Explore Your Inner World
There seems to be as many types of yoga as there are practitioners — from the pose-focused Hatha to the flow-informed Vinyasa, the alignment-centric Iyengar to the sweat-infused Bikram. And then there are hybrid forms such as Acro Yoga, or Yogilates.
Determining which one is right for you often involves taking an intro class and seeing what it’s all about. But if you know that you want to engage in a more meditative, low-pressure class than you’ve found in high energy yoga studios, then Kundalini Yoga just might be the practice for you.
By focusing on awakening your kundalini energy, this practice is designed to help you enhance your overall awareness. It uses a series of poses, guided meditation and chanting to help you discover your creative spirit.
We just started offering Kundalini Yoga at Seattle Central, and we asked one of our instructors, Marilyn Smith, to share her thoughts with us on what makes this practice unique.
How long have you been teaching Kundalini Yoga?
I’ve been teaching Kundalini Yoga at the Laurelhurst Community Center for almost two years now.
This class is lovely, because often times people who participate are from the same neighborhood and have friends in common.
It’s a very relaxed, low-pressure yoga environment.
What inspired you to teach it?
I love to teach this yoga because it works!
It is a very gentle yoga that helps people relax their minds and bodies.
Why would someone want to take Kundalini Yoga?
Often times, we go home at night, tired, and turn on the TV to relax.
It’s a nice feeling to do something productive for yourself, to engage in an evening yoga class that relaxes in a sustaining way, that keeps the body supple and the mind ready to handle the pressures of time.
Who would benefit the most from taking Kundalini Yoga?
Kundalini yoga tends to attract a more mature audience.

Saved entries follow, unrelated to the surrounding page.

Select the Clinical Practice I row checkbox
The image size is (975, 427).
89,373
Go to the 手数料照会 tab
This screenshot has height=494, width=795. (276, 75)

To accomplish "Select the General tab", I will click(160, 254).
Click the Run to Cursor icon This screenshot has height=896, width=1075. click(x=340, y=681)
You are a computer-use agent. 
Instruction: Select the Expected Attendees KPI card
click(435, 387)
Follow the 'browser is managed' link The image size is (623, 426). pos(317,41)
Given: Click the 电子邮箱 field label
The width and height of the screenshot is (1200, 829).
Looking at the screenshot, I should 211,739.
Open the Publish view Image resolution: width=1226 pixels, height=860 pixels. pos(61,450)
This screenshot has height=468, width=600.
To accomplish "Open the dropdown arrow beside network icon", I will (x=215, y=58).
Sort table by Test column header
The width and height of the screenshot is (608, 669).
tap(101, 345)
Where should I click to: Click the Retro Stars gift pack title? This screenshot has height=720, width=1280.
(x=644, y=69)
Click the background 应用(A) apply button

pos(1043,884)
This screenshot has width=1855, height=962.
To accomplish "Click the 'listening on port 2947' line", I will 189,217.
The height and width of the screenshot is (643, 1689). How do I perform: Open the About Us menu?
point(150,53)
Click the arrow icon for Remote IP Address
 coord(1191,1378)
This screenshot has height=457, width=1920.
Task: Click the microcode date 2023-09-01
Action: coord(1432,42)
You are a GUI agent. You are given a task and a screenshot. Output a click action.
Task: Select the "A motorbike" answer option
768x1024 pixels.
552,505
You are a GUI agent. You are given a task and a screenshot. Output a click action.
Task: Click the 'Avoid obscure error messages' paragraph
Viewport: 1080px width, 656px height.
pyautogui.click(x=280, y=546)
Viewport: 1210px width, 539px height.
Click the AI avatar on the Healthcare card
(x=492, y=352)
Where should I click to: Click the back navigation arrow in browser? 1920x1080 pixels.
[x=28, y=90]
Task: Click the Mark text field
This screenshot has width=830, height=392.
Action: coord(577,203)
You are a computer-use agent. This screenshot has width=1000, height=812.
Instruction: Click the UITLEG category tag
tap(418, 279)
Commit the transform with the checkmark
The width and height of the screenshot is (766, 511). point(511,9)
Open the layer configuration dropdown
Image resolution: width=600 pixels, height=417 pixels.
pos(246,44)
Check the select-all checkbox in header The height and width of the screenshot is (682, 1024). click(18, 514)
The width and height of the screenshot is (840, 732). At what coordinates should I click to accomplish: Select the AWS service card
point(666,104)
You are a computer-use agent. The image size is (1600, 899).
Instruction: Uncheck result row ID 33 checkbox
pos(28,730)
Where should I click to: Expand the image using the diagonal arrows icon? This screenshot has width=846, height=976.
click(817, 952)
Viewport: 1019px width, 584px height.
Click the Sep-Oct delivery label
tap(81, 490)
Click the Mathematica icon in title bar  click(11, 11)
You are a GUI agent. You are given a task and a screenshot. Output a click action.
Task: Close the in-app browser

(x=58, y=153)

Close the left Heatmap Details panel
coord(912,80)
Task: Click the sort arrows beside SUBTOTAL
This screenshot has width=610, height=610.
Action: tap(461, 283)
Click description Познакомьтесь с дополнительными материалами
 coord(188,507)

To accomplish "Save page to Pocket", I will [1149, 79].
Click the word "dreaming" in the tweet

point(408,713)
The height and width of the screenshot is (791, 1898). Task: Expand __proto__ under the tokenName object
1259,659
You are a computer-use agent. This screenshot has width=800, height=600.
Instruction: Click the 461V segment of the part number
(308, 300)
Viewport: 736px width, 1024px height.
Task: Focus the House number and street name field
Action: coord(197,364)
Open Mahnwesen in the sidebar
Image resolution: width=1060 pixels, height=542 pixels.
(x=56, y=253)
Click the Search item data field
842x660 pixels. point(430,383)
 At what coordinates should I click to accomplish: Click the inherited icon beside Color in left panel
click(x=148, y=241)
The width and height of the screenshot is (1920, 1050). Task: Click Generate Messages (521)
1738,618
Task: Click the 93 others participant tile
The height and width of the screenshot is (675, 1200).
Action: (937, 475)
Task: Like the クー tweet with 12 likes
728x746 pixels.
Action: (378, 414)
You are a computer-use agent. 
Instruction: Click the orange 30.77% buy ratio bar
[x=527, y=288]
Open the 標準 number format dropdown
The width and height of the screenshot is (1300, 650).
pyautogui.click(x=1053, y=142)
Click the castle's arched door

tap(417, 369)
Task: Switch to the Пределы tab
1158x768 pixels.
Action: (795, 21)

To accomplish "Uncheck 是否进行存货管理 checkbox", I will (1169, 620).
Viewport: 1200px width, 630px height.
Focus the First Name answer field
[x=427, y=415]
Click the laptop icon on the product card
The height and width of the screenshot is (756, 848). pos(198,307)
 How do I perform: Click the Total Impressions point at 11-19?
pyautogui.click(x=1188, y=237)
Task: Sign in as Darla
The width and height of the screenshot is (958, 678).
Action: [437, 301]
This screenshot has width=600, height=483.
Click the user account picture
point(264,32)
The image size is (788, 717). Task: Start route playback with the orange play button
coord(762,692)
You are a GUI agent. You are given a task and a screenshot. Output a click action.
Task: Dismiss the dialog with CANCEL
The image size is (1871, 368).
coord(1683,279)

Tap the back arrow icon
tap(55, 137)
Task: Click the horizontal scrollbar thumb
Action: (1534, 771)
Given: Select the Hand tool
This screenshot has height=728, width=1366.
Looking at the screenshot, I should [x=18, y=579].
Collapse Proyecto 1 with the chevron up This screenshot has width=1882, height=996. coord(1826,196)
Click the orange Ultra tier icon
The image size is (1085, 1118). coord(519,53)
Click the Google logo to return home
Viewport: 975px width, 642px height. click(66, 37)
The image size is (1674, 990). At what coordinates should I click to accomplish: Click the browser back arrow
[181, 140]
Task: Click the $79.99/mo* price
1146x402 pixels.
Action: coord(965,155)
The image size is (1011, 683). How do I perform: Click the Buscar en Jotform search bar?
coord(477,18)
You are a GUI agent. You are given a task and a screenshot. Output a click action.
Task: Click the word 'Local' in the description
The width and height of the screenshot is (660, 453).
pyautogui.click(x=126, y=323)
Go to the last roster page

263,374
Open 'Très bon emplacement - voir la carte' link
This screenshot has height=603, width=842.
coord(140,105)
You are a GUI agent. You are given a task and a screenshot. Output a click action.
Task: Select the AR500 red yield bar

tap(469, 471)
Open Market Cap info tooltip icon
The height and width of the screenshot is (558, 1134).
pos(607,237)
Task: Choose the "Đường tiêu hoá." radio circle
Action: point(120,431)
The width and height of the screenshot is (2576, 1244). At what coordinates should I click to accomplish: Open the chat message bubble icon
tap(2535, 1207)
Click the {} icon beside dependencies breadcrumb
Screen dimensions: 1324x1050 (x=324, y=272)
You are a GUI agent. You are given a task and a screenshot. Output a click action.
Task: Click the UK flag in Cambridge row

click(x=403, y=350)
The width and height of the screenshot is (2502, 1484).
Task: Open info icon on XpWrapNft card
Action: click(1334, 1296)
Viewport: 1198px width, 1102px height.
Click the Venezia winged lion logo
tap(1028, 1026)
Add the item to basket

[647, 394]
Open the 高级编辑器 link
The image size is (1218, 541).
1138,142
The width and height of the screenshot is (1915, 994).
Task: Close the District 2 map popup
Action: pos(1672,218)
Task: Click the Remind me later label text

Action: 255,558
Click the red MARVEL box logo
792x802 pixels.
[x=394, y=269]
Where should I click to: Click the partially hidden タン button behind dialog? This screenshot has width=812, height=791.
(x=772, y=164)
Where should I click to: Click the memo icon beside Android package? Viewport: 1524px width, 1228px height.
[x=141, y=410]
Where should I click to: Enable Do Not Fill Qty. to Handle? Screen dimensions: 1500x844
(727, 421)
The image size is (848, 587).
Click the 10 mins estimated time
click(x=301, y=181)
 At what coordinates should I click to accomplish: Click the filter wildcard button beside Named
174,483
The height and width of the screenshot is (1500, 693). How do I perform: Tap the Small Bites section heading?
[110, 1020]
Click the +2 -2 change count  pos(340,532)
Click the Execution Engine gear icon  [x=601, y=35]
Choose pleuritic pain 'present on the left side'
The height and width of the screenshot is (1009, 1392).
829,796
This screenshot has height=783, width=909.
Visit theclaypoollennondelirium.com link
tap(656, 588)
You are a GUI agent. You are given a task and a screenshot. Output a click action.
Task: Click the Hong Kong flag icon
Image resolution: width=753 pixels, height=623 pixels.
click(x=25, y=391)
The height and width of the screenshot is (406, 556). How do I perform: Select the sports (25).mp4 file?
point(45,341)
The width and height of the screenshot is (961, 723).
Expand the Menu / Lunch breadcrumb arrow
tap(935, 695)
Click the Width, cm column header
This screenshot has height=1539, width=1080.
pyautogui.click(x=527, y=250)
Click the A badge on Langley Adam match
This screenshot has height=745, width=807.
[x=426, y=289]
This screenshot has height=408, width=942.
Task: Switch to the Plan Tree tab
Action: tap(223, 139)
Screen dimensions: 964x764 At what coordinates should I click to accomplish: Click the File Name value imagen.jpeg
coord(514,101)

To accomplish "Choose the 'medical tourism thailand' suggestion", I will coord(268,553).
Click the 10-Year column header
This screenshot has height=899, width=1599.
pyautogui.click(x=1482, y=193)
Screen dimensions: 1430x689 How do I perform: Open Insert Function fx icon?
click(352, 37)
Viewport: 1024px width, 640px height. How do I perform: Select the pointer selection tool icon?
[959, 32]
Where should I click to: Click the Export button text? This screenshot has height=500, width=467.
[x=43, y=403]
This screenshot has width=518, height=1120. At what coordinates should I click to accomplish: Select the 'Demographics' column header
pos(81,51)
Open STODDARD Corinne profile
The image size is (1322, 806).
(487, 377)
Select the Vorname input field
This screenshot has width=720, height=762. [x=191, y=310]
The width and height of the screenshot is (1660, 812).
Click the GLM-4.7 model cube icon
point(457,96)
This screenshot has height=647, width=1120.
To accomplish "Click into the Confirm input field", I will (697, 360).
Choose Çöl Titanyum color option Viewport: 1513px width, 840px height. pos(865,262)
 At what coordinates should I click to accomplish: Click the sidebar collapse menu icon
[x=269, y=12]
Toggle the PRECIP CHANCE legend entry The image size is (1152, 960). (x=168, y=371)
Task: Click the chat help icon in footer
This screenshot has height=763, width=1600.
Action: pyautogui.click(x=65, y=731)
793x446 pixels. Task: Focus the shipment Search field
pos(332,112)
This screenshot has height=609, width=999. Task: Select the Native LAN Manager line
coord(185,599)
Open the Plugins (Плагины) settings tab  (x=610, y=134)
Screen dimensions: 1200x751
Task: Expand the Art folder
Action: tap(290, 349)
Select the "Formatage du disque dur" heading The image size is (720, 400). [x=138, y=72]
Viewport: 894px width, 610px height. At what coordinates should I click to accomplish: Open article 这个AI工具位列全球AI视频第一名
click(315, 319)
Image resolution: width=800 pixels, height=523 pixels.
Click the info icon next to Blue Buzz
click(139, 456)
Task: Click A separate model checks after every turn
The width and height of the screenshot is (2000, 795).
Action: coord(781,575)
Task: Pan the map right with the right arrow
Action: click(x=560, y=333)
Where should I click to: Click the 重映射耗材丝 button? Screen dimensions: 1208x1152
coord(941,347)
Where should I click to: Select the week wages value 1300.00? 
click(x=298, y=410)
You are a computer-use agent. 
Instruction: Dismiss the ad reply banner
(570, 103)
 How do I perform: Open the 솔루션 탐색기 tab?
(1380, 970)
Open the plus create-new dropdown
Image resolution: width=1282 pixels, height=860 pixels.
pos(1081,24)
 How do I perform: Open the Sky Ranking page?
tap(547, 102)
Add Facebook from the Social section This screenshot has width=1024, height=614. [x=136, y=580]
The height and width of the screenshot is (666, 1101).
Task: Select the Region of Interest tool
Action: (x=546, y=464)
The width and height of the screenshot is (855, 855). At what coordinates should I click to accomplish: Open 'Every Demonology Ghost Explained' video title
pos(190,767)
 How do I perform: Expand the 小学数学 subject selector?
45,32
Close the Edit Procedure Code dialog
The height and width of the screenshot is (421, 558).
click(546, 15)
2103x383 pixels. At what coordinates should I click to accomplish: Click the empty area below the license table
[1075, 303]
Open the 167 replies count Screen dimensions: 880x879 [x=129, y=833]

So, for anyone who wants to experience a more gentle yoga that incorporates meditation, this is perfect.
Describe an inspirational moment in this class.
Kundalini practitioners often talk about the beautiful coincidences that arise around the practice.
Traditionally, during the relaxation portion of the yoga, a gong is played. They’re quite expensive and typically too large to move.
But, two of my regular practitioners, a husband and wife, happen to own a reasonably sized gong, purchased in the Far East. So, our class manifested its own gong!